Kari Lake, who is currently running for US Senate in Arizona, is still refusing to let her 2022 gubernatorial loss go. On Thursday, the Republican candidate filed a petition to the Supreme Court arguing that electronic voting should be ruled unconstitutional, and this time around, she’s got a new partner in crime: MyPillow founder and CEO Mike Lindell.
The lawsuit stems from the leadup to the 2022 election, when Lake, along with local secretary of state candidate Mark Finchem, sued Maricopa County, seeking to ban electronic vote counters, which they alleged were theoretically “hackable.”
The suit was dismissed in August of 2022, with a judge deeming the litigation a “frivolous” waste of time and slapping Lake and Finchem’s lawyers with $122,000 in sanctions. The penalty, wrote Judge John Tuchi, would “make clear that the Court will not condone litigants … furthering false narratives that baselessly undermine public trust at a time of increasing disinformation about, and distrust in, the democratic process.” Both Lake and Finchem went on to lose their elections.
An appeals court upheld the dismissal last October, ruling that the suit “relies on a ‘long chain of hypothetical contingencies’ that have never occurred in Arizona.”
But that has done little to damper Lake’s enthusiasm for challenging election results, and now she’s joined by Lindell, who has made a name for himself as one of the most high-profile promulgators of false claims about voting machines. The MyPillow CEO spent much of last week hyping the lawsuit, making multiple appearances on Steve Bannon’s War Room podcast—in between plugs for his percale sheets—to tease “the most explosive evidence ever” that is “going to save this country” and “shock the world,” The Arizona Republic reported.
According to the petition to the court, “New evidence from other litigation and public-record requests shows defendants made false statements to the district court regarding the safeguards allegedly followed to ensure the accuracy of the vote, on which the district court relied” in its August 2022 decision.
“That enables petitioners to seek to amend their allegations on standing…to show a non-speculative likelihood that the same harms will recur in future elections, which harms did indeed occur in the 2022 election,” lawyers for Lake and Finchem argued.

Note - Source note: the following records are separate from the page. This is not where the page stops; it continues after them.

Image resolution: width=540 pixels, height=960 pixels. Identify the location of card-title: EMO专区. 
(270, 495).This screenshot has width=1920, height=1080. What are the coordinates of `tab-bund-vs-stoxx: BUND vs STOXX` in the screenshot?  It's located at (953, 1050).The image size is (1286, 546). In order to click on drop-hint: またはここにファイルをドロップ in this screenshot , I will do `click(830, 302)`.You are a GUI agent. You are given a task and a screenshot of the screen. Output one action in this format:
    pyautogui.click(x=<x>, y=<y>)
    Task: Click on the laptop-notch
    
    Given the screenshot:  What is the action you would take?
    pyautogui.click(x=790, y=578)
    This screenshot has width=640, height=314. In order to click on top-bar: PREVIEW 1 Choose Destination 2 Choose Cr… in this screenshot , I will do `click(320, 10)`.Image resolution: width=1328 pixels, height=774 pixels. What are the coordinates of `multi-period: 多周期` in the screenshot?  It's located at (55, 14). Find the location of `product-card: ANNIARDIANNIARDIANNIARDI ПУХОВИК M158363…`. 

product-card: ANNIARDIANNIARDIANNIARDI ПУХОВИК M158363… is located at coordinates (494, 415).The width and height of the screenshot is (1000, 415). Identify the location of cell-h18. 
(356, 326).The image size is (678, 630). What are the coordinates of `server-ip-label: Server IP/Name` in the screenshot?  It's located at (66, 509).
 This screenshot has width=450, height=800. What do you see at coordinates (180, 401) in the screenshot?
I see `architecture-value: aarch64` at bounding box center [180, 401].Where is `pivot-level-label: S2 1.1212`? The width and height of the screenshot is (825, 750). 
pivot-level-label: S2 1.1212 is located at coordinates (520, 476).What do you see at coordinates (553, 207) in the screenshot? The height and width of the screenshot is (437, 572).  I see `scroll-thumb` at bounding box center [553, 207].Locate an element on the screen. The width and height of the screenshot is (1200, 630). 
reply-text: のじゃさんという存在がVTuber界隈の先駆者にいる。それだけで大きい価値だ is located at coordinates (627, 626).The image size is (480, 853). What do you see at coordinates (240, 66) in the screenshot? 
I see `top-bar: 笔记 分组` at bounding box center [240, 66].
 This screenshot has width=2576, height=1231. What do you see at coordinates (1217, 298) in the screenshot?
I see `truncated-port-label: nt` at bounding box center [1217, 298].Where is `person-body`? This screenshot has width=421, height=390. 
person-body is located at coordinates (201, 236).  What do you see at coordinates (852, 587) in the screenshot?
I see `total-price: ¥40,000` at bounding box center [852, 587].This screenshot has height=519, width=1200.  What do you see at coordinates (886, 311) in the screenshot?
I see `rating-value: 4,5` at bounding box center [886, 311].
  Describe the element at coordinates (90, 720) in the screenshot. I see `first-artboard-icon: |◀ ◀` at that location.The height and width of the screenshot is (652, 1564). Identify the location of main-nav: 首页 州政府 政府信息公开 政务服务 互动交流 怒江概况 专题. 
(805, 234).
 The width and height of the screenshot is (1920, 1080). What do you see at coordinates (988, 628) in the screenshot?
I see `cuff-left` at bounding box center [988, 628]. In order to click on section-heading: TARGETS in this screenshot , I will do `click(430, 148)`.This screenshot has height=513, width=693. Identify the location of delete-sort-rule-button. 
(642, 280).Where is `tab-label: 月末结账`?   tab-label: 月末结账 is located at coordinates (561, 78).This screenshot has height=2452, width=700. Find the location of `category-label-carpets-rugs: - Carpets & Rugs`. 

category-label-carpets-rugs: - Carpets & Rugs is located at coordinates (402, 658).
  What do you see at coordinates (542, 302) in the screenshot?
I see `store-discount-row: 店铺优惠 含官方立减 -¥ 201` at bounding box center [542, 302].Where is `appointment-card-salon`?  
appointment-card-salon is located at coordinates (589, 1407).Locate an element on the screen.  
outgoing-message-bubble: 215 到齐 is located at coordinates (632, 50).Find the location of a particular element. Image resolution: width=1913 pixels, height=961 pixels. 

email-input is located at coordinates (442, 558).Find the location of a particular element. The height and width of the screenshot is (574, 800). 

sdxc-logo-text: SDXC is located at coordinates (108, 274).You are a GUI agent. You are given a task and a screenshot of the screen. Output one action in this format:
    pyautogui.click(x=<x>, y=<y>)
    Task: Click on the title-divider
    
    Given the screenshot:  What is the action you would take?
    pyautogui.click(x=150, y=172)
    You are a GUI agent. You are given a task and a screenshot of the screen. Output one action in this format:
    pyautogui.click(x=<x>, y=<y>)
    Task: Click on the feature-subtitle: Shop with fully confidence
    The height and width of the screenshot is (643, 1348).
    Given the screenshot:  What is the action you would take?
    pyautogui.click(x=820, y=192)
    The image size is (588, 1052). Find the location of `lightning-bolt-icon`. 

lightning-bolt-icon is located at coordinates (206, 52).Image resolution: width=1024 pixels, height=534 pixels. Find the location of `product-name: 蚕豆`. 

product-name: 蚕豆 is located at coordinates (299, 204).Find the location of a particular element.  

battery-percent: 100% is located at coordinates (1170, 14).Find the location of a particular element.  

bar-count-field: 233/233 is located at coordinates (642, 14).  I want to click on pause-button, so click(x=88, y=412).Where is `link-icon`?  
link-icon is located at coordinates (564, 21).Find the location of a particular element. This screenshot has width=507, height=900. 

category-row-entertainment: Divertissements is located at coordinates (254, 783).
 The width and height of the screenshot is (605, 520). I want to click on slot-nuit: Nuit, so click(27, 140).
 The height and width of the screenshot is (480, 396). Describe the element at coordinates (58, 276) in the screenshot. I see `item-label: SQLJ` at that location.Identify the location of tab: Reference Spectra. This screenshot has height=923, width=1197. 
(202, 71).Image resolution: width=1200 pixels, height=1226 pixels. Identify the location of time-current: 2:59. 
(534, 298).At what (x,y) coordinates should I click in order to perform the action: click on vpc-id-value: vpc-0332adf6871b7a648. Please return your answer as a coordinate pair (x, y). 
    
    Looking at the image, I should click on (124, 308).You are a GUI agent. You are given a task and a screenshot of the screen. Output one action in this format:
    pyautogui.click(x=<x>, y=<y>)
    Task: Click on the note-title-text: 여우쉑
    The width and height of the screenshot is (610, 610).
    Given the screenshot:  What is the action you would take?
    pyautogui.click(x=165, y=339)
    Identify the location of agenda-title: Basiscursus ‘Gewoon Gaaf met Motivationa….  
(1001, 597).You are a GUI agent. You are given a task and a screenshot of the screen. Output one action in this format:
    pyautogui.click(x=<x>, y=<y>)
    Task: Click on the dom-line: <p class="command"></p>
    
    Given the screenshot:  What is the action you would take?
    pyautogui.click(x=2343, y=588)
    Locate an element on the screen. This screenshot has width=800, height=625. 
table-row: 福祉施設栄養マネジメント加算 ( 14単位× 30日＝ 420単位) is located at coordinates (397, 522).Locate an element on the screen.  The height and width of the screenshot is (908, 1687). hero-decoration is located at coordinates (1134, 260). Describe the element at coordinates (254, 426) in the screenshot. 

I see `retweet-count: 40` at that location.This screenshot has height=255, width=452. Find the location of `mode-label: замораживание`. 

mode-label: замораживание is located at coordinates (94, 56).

Yet local election officials and legal experts quickly cast doubt on whether the suit was much of anything. “Nothing new,” Maricopa County Recorder Stephen Richer told The Arizona Republic on Friday. “Same old crazy. Zero percent chance the United States Supreme Court decides to spend its very limited time on something so crazy that it got sanctioned to the tune of $100,000-plus at the trial court level.”
Notre Dame law professor Derek Muller told The Arizona Mirror that the case is “a longshot,” given that Lake and Finchem have “not suffered any concrete or particularized harm.” Muller predicted that the court would both decline to hear the case and offer no comment on its reasons for refusal.
While there’s little likelihood that the suit will end in legal success for Lake, it does seem to be setting the stage for her to sow doubt about the results of yet another election. “The weakness in voting infrastructure requires resolution before the 2024 election,” wrote her attorneys. “Without resolution, election results in the numerous states with Dominion voting machines — at the very least — cannot be trusted.” Dominion, it’s worth remembering, is the voting systems company that Fox agreed to pay $787 for defamation after the network spread false claims about its machines during the 2020 election.
The irony is that Lake is making these claims as she attempts—rhetorically at least—to appeal to the more moderate Republican voters she famously derided during her 2022 campaign, when she bragged about driving “a stake through the heart of the McCain machine.” After Arizona Senator Kyrsten Sinema announced she wasn’t seeking re-election earlier this month, Lake called McCain “an incredible veteran.”
“Anybody who wants to vote for me, anybody who in the past hasn’t, I’ve extended an olive branch,” she said. “We’ve got to come together.”